I took the Kaplan lateral exam review course and thought it was much better value (~$500). It isn't super in-depth, but unlike the ASCE course, you can go back and review it as many times as you desire. I watched Tim Mays sessions probably 5 or 6 times each on bridges, loads, and general lateral forces. A big key in passing the exam for me, was repetition through the seminars and problems so that as soon as I saw a problem on the exam I had an approach and knew what they were asking.

This exam isn't impossible to pass, it took me multiple attempts and a ton of hard work, but it was well worth it.


----------



## Mark Leyner

OK. Here is my best advice for preparing and passing the SE exam. The fundamental principle is that you will "fight like you train", i.e. - if you practice solving problems under exam-like conditions, you will be more successful than other methods of study.

I read everything I could find about the exam - magazine articles, forum posts, the SERM intro, etc...the second principle is "know your enemy". Understand what the exam is and what it is not. In my opinion, the examination tests your ability to recognize what is being asked and provide an answer within a short period of time. For the PM portion, I would add to the first two - while using good engineering judgment.

Here is a list of references that I actually took into the examination room:

ACI, AISC, TMS, NDS, PCI, ASCE, IBC codes

AISC SDM, SERM, and three 1" binders. The binders had some solved problems from the AISC, the Kaplan masonry design material, flowcharts from Reinforced Concrete by Nawy, SEAOC vol. 1, and a printed index to the SERM.

These materials all fit into an officemax copy paper box along with my exam authorizations, calculators, ear plugs, and a small straightedge.

Every time I attempted examination-like problem-solving, these were the only references I used.

In terms of preparation - I read a lot of material and followed through solutions to worked problems. I highly recommend working through SEAOC Vol. 1 and reading the code sections and footnotes for each reference covered in those problems. Seismic and Wind Forces by Alan Williams and Structural Engineering PE License Review Problems and Solutions by Alan Williams are recommended resources. I also worked through the example problems in the AISC SDM.

I took each AM practice exam twice, separated by a couple of weeks of study in between. I scored the practice exams and then reviewed my solutions against the answer keys. For problems that I missed, I read the relevent code sections and highlighted "tricky" things like exceptions and footnotes that drive you somewhere else. I photocopied the PM problems and solutions and put them into a binder. I carried that binder to work and "solved" those problems when I had time in addition to working them under exam-like conditions during my study sessions. NOTE - IN MY OPINION, the solutions provided for the PM portion of the NCEES practice exam are a minimum amount of information to successfully pass the problem.
══════
# Exercise requirements
• a. Answer these questions on the SE exam advice, each on its own line:
(i) About how much did the Kaplan lateral exam review course cost?
(ii) What did Mark Leyner pack his exam materials into?
(iii) How many times did he take each AM practice exam?
• b. Please summarize the SE exam advice in two sentences.
• c. Pick up the SE exam advice after its last sentence and continue it.

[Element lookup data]
══════
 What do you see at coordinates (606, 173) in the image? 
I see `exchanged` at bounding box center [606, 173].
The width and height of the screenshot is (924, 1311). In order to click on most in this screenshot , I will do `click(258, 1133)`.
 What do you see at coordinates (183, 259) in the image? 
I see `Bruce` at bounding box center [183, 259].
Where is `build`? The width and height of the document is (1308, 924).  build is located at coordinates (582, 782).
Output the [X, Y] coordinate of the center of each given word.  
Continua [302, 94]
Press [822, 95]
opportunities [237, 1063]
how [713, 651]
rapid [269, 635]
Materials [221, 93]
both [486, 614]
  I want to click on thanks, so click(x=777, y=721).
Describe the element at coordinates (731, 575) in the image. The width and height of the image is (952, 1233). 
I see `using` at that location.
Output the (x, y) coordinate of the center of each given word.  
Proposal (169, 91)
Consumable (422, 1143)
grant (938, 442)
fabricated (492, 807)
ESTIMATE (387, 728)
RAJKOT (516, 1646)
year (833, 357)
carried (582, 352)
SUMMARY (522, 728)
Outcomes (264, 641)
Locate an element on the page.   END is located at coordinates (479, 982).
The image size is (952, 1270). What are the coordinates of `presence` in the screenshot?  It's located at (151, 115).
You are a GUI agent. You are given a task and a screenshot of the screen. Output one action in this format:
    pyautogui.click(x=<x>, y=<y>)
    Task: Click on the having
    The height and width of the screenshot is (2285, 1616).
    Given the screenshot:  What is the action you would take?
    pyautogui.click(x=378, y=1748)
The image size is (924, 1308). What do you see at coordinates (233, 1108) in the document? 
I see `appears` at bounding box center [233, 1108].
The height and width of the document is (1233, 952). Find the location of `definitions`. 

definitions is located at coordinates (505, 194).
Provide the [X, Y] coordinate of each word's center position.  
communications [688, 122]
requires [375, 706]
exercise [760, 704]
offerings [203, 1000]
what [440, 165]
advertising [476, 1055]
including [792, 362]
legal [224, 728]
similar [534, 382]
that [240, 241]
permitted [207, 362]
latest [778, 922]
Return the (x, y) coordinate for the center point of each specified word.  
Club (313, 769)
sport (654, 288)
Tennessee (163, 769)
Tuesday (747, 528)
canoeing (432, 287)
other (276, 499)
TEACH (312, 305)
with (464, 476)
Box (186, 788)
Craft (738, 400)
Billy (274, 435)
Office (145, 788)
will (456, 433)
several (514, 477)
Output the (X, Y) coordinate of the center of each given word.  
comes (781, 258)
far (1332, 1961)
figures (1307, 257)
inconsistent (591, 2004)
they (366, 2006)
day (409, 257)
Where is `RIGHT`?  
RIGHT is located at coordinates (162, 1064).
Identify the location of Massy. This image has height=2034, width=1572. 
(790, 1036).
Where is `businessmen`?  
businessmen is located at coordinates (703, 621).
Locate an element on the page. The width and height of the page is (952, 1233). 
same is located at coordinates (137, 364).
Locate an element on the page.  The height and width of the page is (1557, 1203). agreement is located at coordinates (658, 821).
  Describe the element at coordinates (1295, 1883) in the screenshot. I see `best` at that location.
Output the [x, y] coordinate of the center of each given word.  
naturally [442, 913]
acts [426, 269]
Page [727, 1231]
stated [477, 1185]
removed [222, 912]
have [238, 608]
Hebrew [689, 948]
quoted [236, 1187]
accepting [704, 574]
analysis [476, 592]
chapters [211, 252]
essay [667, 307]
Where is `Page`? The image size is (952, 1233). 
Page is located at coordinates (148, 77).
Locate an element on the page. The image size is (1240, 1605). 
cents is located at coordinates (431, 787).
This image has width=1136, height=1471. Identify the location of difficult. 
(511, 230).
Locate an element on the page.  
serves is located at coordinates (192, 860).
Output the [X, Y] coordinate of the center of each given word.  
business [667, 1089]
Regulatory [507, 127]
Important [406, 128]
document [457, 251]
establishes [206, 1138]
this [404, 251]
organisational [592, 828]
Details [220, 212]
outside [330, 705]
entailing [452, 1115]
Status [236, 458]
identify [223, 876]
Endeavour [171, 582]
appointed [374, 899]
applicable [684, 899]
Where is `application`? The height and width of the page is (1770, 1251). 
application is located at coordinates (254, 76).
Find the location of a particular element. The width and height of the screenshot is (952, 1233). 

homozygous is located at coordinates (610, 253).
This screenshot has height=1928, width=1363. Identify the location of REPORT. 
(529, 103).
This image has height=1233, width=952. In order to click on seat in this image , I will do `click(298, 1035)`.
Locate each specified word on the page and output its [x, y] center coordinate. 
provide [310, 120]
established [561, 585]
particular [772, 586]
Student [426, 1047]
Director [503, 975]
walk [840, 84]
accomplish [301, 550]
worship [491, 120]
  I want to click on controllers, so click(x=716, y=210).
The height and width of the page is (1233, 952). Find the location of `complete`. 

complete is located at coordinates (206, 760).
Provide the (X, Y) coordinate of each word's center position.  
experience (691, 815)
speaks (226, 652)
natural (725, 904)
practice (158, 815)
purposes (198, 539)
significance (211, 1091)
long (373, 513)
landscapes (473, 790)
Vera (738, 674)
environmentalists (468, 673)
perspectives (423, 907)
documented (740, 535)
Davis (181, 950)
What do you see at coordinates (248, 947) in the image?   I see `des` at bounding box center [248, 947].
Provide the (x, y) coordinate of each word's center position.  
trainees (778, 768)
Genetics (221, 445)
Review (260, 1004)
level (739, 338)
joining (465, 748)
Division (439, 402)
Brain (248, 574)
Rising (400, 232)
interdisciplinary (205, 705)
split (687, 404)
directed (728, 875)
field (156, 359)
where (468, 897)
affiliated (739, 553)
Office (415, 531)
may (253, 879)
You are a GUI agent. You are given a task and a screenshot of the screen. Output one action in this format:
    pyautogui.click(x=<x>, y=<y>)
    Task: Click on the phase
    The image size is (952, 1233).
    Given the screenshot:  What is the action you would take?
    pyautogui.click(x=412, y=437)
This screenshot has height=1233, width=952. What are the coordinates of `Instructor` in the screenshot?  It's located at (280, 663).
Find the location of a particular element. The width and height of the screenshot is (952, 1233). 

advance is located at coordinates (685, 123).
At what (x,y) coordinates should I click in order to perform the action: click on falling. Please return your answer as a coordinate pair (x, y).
══════
# The answers
• a.
(i) About $500.
(ii) An OfficeMax copy paper box.
(iii) Twice.

• b. One poster credits repeatedly watching the Kaplan lateral review seminars and working problems for passing the SE exam after multiple attempts. Mark Leyner advises solving problems under exam-like conditions with only the references taken into the exam, understanding what the exam tests, and working through resources such as SEAOC Vol. 1 and the practice exams.

• c.
I spent a minimum of an hour every night after work studying. I spent between 4 hours and 8 hours on weekends, depending on whether or not I was taking a practice exam. I wanted to put in 300 hours of study for the exam, I'm not sure I made it to 200 hours.

Some other factors that may have swung the needle one way or the other:

I have a Master's Degree, I took the Civil-Structural PE October 2012 (didn't study other than taking the practice exam and passed), I taught Reinforced Concrete II and Mechanics of Materials at a local university in the Spring of 2012, I am an Associate Editor for an ASCE journal (I read and evaluate a lot of research), I read a lot of technical books in my free time (mostly math and engineering), I spent the first two years out of school doing a lot of design work by hand (no software), i've spent the last four years doing more project management than design and analysis - but i try to keep my hands in the technical stuff.

I think most of those factors helped my pass the exam. Fundamentally because I'm "current" in recognizing problems and solving them mathematically in addition to being familiar with several codes. It has been said before and I think it's worth repeating. In order to pass the SE examinations, you need to recognize what is being asked, you need to know where to find your supporting information, and you need to execute the mathematics for solution in a very short time. i.e. - By the time you finish reading the question, you should already have the correct reference in front of you and perhaps even be opening to the correct chapter/section.

Last words (I promise) the above was written cold and I haven't reviewed it, so it's probably not as linear and certainly not as concise and clear as it could be. I'll do my best to clarify or answer any other questions. I hope you found something useful. Thanks for everyone before me willing to take the time and help me prepare for my exam. Good luck to all future examinees. Remember, you fight like you train, so train smartly!


----------



## Porta John

Mark,

Very well said. I think you have just helped a ton of future SE's on their way. It sounds as if you were diligent and pragmatic about studying for the exam, but not over the top.

I agree, I think 200 hours is plenty to study for an exam, especially if you are well rounded and up to speed on technical design in your day-to-day job.

Frankly, if I had studied much more than 200 hours, I would have had some serious burnout, which is never a good thing. You have to maintain somewhat of a life outside of engineering/studying, and not putting in 16 hours _every _weekend probably helps in the long run.

Again, thanks for posting that.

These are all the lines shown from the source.